Supplied material:
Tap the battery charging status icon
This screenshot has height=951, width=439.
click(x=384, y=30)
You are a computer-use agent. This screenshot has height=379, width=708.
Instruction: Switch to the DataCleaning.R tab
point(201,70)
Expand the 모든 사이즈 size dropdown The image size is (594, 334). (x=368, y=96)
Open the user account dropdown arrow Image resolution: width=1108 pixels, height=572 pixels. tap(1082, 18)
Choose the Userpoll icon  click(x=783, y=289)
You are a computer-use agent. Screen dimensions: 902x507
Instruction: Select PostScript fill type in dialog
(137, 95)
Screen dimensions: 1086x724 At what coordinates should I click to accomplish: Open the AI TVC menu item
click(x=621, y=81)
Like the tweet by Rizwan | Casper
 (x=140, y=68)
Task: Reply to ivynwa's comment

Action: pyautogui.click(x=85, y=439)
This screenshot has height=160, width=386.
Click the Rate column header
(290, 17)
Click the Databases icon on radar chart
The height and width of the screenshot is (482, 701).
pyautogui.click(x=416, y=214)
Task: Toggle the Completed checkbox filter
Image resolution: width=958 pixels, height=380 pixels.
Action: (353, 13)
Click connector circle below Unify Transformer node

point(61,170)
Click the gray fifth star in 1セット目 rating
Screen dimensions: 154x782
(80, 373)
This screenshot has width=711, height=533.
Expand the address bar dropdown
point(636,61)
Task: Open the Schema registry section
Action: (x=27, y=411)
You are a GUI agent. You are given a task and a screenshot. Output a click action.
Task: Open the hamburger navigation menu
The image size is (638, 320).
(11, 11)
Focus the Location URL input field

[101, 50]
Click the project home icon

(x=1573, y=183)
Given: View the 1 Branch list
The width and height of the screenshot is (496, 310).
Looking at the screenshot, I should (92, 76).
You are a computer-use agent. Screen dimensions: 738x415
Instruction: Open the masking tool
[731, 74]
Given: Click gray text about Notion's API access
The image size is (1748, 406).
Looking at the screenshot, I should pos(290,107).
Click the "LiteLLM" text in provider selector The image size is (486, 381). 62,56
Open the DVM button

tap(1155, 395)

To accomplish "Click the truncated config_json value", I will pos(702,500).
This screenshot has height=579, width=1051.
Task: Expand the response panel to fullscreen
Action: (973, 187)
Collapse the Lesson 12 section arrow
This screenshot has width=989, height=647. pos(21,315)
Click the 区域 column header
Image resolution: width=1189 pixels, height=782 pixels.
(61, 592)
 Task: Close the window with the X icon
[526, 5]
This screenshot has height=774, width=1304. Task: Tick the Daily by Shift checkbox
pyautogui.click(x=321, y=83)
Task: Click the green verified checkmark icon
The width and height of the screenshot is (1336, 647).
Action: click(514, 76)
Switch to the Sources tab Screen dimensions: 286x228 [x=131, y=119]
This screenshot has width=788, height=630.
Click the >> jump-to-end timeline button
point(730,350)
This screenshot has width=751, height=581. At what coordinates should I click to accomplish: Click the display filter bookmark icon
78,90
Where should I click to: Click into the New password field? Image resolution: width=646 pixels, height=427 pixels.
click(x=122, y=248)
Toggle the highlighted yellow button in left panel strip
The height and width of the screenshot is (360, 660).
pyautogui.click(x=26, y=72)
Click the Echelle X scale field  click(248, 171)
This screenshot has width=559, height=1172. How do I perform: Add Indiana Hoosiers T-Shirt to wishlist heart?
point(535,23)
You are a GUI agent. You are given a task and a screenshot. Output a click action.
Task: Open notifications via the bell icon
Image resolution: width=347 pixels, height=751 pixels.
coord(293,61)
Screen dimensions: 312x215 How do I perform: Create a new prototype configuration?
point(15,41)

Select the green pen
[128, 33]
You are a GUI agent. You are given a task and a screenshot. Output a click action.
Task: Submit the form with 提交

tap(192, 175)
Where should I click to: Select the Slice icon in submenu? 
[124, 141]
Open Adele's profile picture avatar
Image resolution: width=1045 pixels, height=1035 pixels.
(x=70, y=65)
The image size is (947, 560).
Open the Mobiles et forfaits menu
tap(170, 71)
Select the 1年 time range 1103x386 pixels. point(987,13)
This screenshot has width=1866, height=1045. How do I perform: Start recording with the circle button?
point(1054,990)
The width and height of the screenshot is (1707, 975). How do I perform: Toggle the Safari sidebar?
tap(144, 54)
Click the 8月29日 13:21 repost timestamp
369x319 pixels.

Your objective: Rewrite all of the lines above, replacing "green pen" with "blue pen" wherever it occurs and leaving everything else unchanged.

Response:
Tap the battery charging status icon
This screenshot has height=951, width=439.
click(x=384, y=30)
You are a computer-use agent. This screenshot has height=379, width=708.
Instruction: Switch to the DataCleaning.R tab
point(201,70)
Expand the 모든 사이즈 size dropdown The image size is (594, 334). (x=368, y=96)
Open the user account dropdown arrow Image resolution: width=1108 pixels, height=572 pixels. tap(1082, 18)
Choose the Userpoll icon  click(x=783, y=289)
You are a computer-use agent. Screen dimensions: 902x507
Instruction: Select PostScript fill type in dialog
(137, 95)
Screen dimensions: 1086x724 At what coordinates should I click to accomplish: Open the AI TVC menu item
click(x=621, y=81)
Like the tweet by Rizwan | Casper
 (x=140, y=68)
Task: Reply to ivynwa's comment

Action: pyautogui.click(x=85, y=439)
This screenshot has height=160, width=386.
Click the Rate column header
(290, 17)
Click the Databases icon on radar chart
The height and width of the screenshot is (482, 701).
pyautogui.click(x=416, y=214)
Task: Toggle the Completed checkbox filter
Image resolution: width=958 pixels, height=380 pixels.
Action: (353, 13)
Click connector circle below Unify Transformer node

point(61,170)
Click the gray fifth star in 1セット目 rating
Screen dimensions: 154x782
(80, 373)
This screenshot has width=711, height=533.
Expand the address bar dropdown
point(636,61)
Task: Open the Schema registry section
Action: (x=27, y=411)
You are a GUI agent. You are given a task and a screenshot. Output a click action.
Task: Open the hamburger navigation menu
The image size is (638, 320).
(11, 11)
Focus the Location URL input field

[101, 50]
Click the project home icon

(x=1573, y=183)
Given: View the 1 Branch list
The width and height of the screenshot is (496, 310).
Looking at the screenshot, I should (92, 76).
You are a computer-use agent. Screen dimensions: 738x415
Instruction: Open the masking tool
[731, 74]
Given: Click gray text about Notion's API access
The image size is (1748, 406).
Looking at the screenshot, I should pos(290,107).
Click the "LiteLLM" text in provider selector The image size is (486, 381). 62,56
Open the DVM button

tap(1155, 395)

To accomplish "Click the truncated config_json value", I will pos(702,500).
This screenshot has height=579, width=1051.
Task: Expand the response panel to fullscreen
Action: (973, 187)
Collapse the Lesson 12 section arrow
This screenshot has width=989, height=647. pos(21,315)
Click the 区域 column header
Image resolution: width=1189 pixels, height=782 pixels.
(61, 592)
 Task: Close the window with the X icon
[526, 5]
This screenshot has height=774, width=1304. Task: Tick the Daily by Shift checkbox
pyautogui.click(x=321, y=83)
Task: Click the green verified checkmark icon
The width and height of the screenshot is (1336, 647).
Action: click(514, 76)
Switch to the Sources tab Screen dimensions: 286x228 [x=131, y=119]
This screenshot has width=788, height=630.
Click the >> jump-to-end timeline button
point(730,350)
This screenshot has width=751, height=581. At what coordinates should I click to accomplish: Click the display filter bookmark icon
78,90
Where should I click to: Click into the New password field? Image resolution: width=646 pixels, height=427 pixels.
click(x=122, y=248)
Toggle the highlighted yellow button in left panel strip
The height and width of the screenshot is (360, 660).
pyautogui.click(x=26, y=72)
Click the Echelle X scale field  click(248, 171)
This screenshot has width=559, height=1172. How do I perform: Add Indiana Hoosiers T-Shirt to wishlist heart?
point(535,23)
You are a GUI agent. You are given a task and a screenshot. Output a click action.
Task: Open notifications via the bell icon
Image resolution: width=347 pixels, height=751 pixels.
coord(293,61)
Screen dimensions: 312x215 How do I perform: Create a new prototype configuration?
point(15,41)

Select the blue pen
[128, 33]
You are a GUI agent. You are given a task and a screenshot. Output a click action.
Task: Submit the form with 提交

tap(192, 175)
Where should I click to: Select the Slice icon in submenu? 
[124, 141]
Open Adele's profile picture avatar
Image resolution: width=1045 pixels, height=1035 pixels.
(x=70, y=65)
The image size is (947, 560).
Open the Mobiles et forfaits menu
tap(170, 71)
Select the 1年 time range 1103x386 pixels. point(987,13)
This screenshot has width=1866, height=1045. How do I perform: Start recording with the circle button?
point(1054,990)
The width and height of the screenshot is (1707, 975). How do I perform: Toggle the Safari sidebar?
tap(144, 54)
Click the 8月29日 13:21 repost timestamp
369x319 pixels.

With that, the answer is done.